Given the following string:
00:00:03:13 9420 9454 5bcb 45d9 c24f c152 c449 cec7 94f2 c1ce c420 434f cdd0 d554 4552 20ce 4f49 d345 d35d
How would I convert this to text?
pycaption is a library I found. pip install pycaption
and try to parse your sample:
from pycaption import SCCReader
input = '00:00:03:13 9420 9454 5bcb 45d9 c24f c152 c449 cec7 94f2 c1ce c420 434f cdd0 d554 4552 20ce 4f49 d345 d35d'
contents = SCCReader().read(input.decode('utf-8'))
contents.get_captions('en-US')
You will get errors:
pycaption.exceptions.CaptionReadNoCaptions: CaptionReadNoCaptions((u'empty caption file',))
That's because SCC doesn't only contain encoded text, it also has commands inside. The first 2 bytes 9420
means "start pop-on caption". A tailing 942f
(End Of Caption) is expected in order to show the text properly. But it's missing in your sample. I think it's in following parts that you didn't paste. Meanwhile, first line of SCC file should be version format. Let's add 2 lines into your sample:
input = '''Scenarist_SCC V1.0
00:00:03:13 9420 9454 5bcb 45d9 c24f c152 c449 cec7 94f2 c1ce c420 434f cdd0 d554 4552 20ce 4f49 d345 d35d
00:00:04:00 942f
'''
Then the output would be:
[u'00:00:04.037 --> 00:00:00.000\n[KEYBOARDING\nAND COMPUTER NOISES]']
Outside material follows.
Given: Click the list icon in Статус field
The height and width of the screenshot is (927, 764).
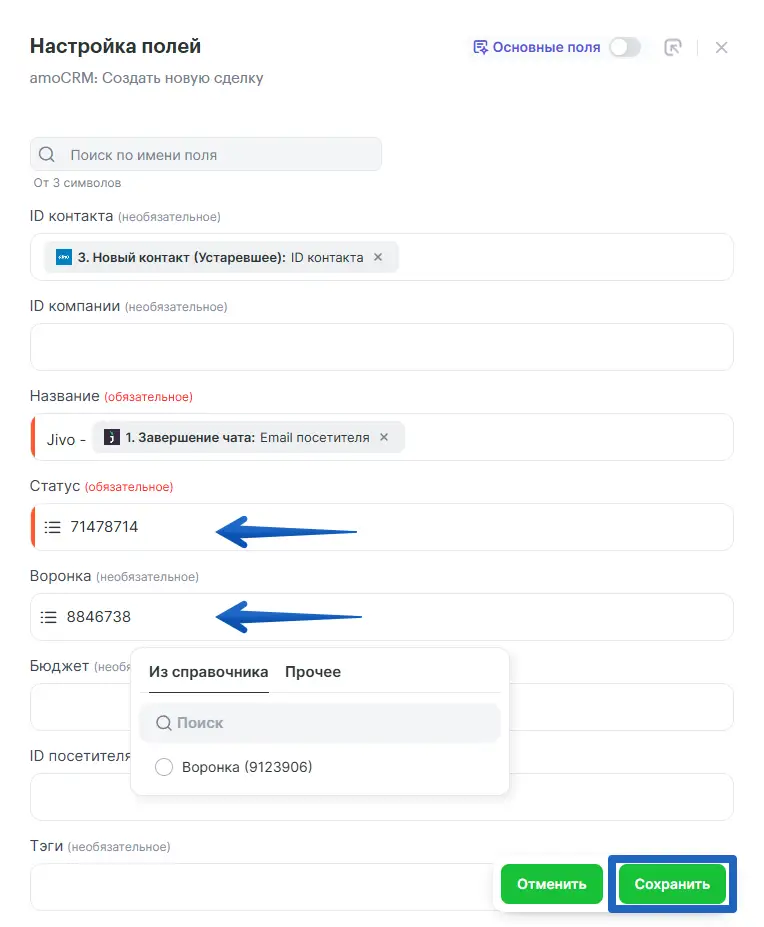Looking at the screenshot, I should 53,527.
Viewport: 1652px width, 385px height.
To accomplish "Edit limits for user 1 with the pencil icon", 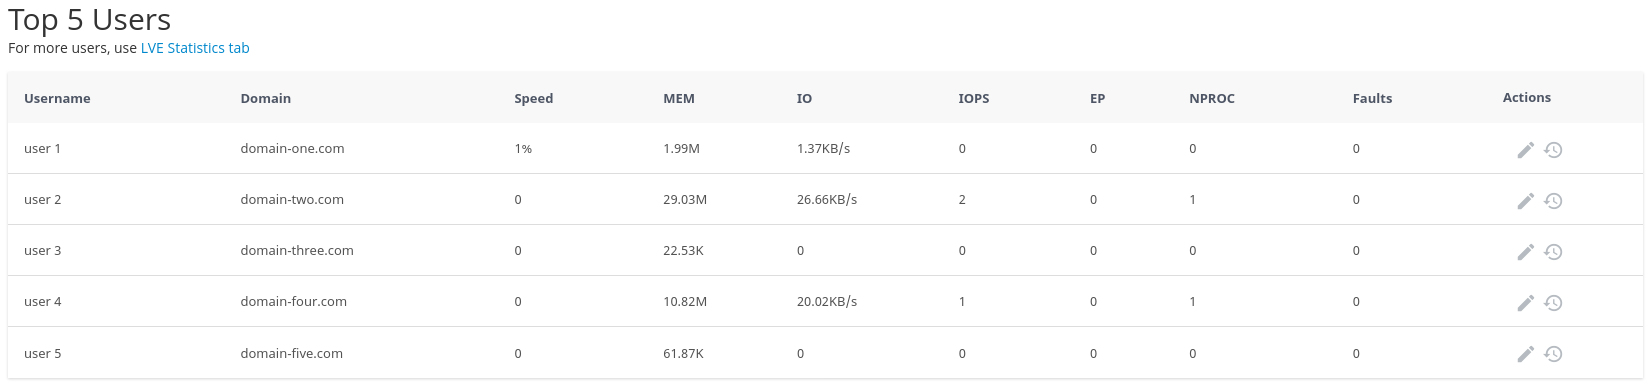I will (x=1525, y=150).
To obtain plain text, you need to convert hex codes to letters.
Example: 5bcb 45d9 >>translates to>> "[KEY"
5b - "["
cb - "K"
45 - "E"
d9 - "Y"
Also, there are control codes like 9420. That are not text.
To find the translation table for letters, check here: https://github.com/mantas-done/subtitles/blob/v1.0.14/src/Code/Converters/SccConverter.php#L843
Also a bit higher there is a table for control codes, that you can skip when parsing text.